Wednesday, May 05, 2004

A Knuckle, Sandwiched 

I rarely engage in second-guessing individual managerial moves, because I can't watch or listen to enough games to make that productive. But last night's game offers a simple opportunity to evaluate Bob Brenly's decision to leave Steve Sparks in the game against Sammy Sosa. Admittedly, Sammy's home run parked into left-center field bleachers didn't affect the final outcome (except by closing the gap to 3 runs, it meant that Valverde's stellar 9th qualified him for the save), but I wanted to do some quick checks to see whether there might have been a more obvious move in retrospect.

First, Sparks had handled Sosa well all night -- 3 ground balls. Knuckleballers should do well against aggressive batters that don't draw walks, and Sosa fits that category. That argues for keeping Sparks in the game. But he'd given up two hits, and could have been losing his effectiveness.
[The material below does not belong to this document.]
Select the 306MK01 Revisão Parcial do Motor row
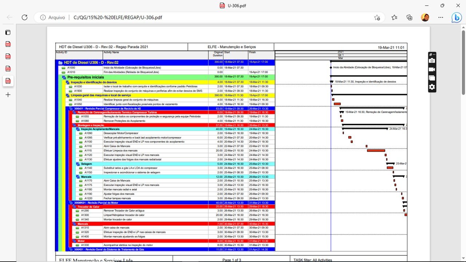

If you were to bring in a reliever, who'd be most likely? Well, since Sammy hits righty, you probably wouldn't want to bring in a lefty (and, indeed, most people haven't -- Sammy's had just 4 at-bats against lefties this season). In addition, Choate's been poor this season and Randolph, although I like him, has already given up 2 home runs this season, so also not the guy to bring in in this situation.
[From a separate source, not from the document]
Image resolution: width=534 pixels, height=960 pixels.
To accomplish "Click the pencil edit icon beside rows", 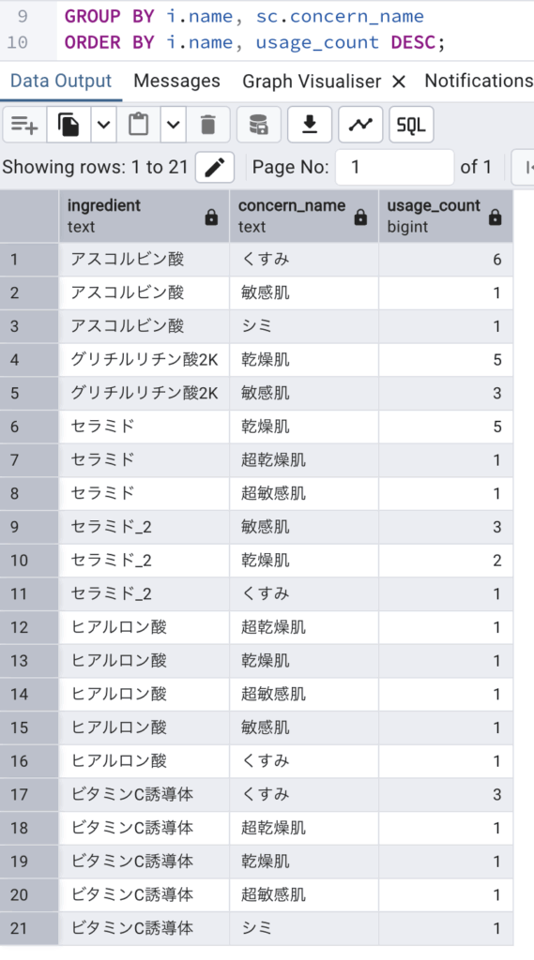I will [215, 167].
Right-handed relievers? Koplove is the most obvious, and Brenly went to him after Sosa's home run. But would he have done any better? Who knows.

The problem with knuckleballers is when they screw up, against good batters, good batters will make them pay. Heck, even bad batters will make them pay. Just ask Tim Wakefield and Red Sox fans. I don't have a strong case against Brenly's decision; it's just unfortunate that it turned a stellar performance into a good one.

Of course, after the game last night, the radio announcers said Brenly's decision to keep Sparks in the game to face Sosa showed "guts." One would think after the Pat Tillman situation, sports announcers and reporters could lay off the word "guts" for awhile. Especially in the case of managerial decisions that aren't easily second-guessed.